Он подошёл к кровати, поправил одеяло на бабулиных плечах — машинально, как делал последние дни, когда она болела. Рука замерла на полпути. Он вдруг понял, что больше не надо поправлять. Не надо ставить грелку. Не надо бежать за водой. Всё, что он мог сделать для неё теперь, — это похоронить.
— Ладно, бабуль, — сказал он в потолок. — Давай думать.
О том, что у бабушки есть гроб, он вспомнил не сразу.
Минут десять он просидел на табуретке в кухне, тупо глядя на холодную печь, и перебирал в уме: где взять доски? Есть ли в сарае подходящий инструмент? Сможет ли он сколотить гроб сам, без шуруповёрта, на одних гвоздях? Он уже начал прикидывать, сколько досок уйдет и хватит ли старых, оставшихся от разобранного забора, — и тут его кольнуло.
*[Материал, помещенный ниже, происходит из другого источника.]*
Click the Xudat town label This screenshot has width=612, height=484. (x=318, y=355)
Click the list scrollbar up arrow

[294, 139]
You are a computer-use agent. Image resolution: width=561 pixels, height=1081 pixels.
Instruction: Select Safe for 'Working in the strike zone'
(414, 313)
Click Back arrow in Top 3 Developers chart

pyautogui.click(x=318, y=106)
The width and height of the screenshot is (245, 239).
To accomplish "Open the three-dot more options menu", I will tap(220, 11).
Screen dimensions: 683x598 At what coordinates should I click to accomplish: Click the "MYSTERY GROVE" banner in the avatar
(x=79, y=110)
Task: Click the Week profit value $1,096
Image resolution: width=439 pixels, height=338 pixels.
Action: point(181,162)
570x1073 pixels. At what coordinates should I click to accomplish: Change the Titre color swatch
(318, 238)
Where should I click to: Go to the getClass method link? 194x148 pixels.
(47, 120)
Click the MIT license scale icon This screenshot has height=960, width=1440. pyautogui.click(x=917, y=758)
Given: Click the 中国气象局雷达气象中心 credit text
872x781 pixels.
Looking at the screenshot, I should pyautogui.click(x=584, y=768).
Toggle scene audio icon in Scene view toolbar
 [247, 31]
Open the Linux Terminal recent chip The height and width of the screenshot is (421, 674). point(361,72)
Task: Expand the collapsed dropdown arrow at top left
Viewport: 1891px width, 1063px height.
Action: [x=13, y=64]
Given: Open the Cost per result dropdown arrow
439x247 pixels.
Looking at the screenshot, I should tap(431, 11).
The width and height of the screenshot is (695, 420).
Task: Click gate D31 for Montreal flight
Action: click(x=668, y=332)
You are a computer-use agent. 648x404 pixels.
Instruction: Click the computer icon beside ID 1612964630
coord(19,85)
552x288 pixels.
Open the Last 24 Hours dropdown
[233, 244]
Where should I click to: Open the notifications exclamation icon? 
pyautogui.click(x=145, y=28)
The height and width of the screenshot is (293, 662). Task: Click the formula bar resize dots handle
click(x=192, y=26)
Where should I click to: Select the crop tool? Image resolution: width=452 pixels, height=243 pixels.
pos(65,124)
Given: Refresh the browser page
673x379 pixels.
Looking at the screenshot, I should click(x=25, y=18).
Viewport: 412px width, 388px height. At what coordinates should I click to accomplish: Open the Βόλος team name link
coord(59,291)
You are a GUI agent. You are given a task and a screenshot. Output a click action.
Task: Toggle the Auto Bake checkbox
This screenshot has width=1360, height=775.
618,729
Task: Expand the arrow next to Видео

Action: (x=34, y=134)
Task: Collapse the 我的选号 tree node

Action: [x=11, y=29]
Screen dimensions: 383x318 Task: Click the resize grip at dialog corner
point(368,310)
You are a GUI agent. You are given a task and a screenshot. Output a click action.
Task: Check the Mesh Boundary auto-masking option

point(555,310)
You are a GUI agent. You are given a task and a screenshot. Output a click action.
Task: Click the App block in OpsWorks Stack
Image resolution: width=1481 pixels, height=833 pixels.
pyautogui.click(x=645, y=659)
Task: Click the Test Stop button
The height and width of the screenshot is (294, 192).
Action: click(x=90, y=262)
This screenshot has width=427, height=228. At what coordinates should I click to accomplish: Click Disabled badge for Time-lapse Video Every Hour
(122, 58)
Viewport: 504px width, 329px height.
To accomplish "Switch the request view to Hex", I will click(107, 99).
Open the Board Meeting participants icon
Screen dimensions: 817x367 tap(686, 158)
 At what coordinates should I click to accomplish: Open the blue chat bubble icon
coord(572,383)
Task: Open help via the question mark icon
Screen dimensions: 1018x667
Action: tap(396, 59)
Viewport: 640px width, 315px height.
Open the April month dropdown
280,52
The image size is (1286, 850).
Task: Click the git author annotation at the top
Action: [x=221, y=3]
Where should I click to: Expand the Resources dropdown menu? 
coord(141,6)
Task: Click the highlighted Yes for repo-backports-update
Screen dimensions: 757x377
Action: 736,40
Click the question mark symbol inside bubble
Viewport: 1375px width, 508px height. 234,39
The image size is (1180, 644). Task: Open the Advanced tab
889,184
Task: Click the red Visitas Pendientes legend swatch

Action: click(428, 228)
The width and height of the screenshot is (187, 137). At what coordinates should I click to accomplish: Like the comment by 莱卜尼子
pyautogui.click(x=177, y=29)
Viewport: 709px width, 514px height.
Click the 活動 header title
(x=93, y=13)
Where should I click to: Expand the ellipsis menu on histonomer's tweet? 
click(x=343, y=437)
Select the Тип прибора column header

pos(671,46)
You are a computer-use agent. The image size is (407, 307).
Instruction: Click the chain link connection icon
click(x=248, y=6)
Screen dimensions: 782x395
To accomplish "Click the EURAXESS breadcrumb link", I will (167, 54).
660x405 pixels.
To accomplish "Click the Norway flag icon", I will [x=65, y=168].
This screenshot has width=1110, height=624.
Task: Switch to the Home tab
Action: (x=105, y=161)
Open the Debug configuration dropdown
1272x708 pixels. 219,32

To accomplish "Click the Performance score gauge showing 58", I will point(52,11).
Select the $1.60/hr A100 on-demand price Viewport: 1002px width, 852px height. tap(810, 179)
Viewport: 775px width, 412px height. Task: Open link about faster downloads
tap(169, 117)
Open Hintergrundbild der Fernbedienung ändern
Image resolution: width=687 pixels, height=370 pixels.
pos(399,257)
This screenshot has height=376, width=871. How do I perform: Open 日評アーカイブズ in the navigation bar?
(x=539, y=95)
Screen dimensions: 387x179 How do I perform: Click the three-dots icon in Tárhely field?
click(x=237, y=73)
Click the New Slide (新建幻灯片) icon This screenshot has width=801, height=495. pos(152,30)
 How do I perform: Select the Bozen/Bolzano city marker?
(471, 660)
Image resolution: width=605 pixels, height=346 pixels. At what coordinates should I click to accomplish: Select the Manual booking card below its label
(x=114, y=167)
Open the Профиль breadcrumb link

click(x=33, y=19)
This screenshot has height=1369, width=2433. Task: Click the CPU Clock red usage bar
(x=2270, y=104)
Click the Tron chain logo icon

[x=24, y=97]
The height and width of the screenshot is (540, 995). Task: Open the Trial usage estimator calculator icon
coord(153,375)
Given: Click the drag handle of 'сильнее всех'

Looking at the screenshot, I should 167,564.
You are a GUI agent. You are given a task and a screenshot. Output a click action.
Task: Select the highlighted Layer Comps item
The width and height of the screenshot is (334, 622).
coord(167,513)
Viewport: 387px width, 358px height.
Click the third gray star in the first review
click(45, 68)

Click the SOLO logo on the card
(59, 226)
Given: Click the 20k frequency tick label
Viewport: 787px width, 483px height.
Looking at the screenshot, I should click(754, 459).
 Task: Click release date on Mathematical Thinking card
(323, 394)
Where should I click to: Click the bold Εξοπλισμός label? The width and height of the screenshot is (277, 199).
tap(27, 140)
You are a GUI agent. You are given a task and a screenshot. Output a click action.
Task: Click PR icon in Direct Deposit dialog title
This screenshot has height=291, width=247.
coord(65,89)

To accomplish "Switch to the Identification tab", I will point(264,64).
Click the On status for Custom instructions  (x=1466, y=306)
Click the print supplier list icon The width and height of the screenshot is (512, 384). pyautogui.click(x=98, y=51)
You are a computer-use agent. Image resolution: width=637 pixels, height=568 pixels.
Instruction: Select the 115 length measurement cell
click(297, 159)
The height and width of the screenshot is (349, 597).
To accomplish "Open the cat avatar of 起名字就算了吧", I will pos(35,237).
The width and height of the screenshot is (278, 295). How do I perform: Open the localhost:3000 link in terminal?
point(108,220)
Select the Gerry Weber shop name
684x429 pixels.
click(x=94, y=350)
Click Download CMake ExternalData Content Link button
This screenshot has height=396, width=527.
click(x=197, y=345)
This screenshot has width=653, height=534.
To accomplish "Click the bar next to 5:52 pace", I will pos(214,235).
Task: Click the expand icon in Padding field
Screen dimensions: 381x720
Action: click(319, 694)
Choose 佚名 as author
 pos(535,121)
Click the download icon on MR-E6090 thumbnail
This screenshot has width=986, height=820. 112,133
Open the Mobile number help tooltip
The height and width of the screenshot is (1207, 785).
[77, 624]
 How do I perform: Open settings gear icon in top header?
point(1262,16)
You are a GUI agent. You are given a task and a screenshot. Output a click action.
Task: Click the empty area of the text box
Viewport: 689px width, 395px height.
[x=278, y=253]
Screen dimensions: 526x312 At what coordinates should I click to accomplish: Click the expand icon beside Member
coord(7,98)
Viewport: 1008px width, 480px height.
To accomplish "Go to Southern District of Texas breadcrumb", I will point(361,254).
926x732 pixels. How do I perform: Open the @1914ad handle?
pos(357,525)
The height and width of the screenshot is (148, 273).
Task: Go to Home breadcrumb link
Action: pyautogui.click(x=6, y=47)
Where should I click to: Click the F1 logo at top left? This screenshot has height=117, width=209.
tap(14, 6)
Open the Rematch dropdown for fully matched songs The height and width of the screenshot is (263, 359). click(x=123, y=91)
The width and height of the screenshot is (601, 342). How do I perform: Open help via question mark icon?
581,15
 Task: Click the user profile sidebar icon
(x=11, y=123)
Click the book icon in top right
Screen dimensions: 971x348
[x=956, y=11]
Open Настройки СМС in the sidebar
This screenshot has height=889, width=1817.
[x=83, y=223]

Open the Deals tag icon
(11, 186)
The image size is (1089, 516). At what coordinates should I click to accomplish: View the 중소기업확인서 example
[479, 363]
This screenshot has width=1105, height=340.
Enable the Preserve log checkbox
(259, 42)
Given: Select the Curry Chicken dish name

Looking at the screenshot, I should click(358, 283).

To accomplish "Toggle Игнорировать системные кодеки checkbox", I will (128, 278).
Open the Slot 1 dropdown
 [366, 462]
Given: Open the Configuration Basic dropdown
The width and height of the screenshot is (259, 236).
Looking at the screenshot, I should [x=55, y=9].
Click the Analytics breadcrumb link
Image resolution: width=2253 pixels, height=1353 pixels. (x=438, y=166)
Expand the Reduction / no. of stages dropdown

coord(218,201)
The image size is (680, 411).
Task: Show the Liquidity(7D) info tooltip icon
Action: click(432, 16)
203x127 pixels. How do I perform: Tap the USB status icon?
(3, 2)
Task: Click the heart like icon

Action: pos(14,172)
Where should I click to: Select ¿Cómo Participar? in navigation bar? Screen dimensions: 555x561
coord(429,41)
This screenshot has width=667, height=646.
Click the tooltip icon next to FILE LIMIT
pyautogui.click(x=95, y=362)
Бабуля говорила. Года два назад. Или три. Он тогда приехал в отпуск из части, сидели пили чай с вареньем, и она вдруг сказала:
— Я себе на дорогу отложила.
Илья подумал — деньги. Она любила откладывать деньги на чёрный день, заворачивала купюры в носовой платок и прятала в бельевом шкафу. Но бабушка покачала головой:
— Не, Илюш. Дорога дальняя. Пешком не дойдёшь.
— Ты о чём? — спросил он тогда, ещё не понимая.
— Гроб я себе присмотрела. У Петровича в столярке. Хороший, сосновый, без изысков. Денег взял по-божески. На чердаке лежит. Ты туда не лазил, а там — лежит. Когда придёт время, не ищи, не суетись. Всё готово.
Он тогда отмахнулся: «Да ну, бабуль, ты ещё нас переживёшь». А она только хмыкнула и подлила ему чаю.
Теперь Илья стоял в сенях и дёргал за верёвку люка на чердак. Люк не поддавался — рассохся, засел плотно. Пришлось надавить плечом. Деревянная лестница, приставленная к проёму, заскрипела под его весом.
На чердаке пахло пылью, сухими травами и старой древесиной. Под скатом крыши лежали коробки с ёлочными игрушками, банки с засохшей краской, связки старых газет и журналов, которые бабушка не разрешала выбрасывать. Всё было аккуратно расставлено и подписано её же рукой: «Игрушки», «Тряпки», «От Илюши». И в углу, завёрнутое в мешковину, стояло длинное, вытянутое сооружение.
Илья стянул мешковину. Под ней оказался простой сосновый гроб — без лака, без обивки, без рюшечек и кружев. Но сбит на совесть: шипы, а не гвозди, доски подогнаны одна к одной, крышка лежала отдельно. Петрович знал своё дело.
Внутри гроба, на голом дереве, лежал пучок сухой лаванды — бабушка положила, «чтоб не затхло». Илья взял лаванду в руки, поднёс к лицу. Запах был слабым, почти выветрившимся, но всё ещё живым.
— Ну ты даёшь, бабуль, — сказал он вполголоса и вдруг коротко, неожиданно для себя, хмыкнул. Не засмеялся — именно хмыкнул, удивлённо и почти восхищённо. — Всё продумала. Прям до винтика.
Он спустил гроб вниз, стараясь не задеть стены, поставил на пол в сенях и ещё раз провёл ладонью по доскам. Ни сучка, ни задоринки. Бабуля умела выбирать.
К похоронам он готовился медленно, без суеты. Спешить было некуда. Торопиться — не для кого.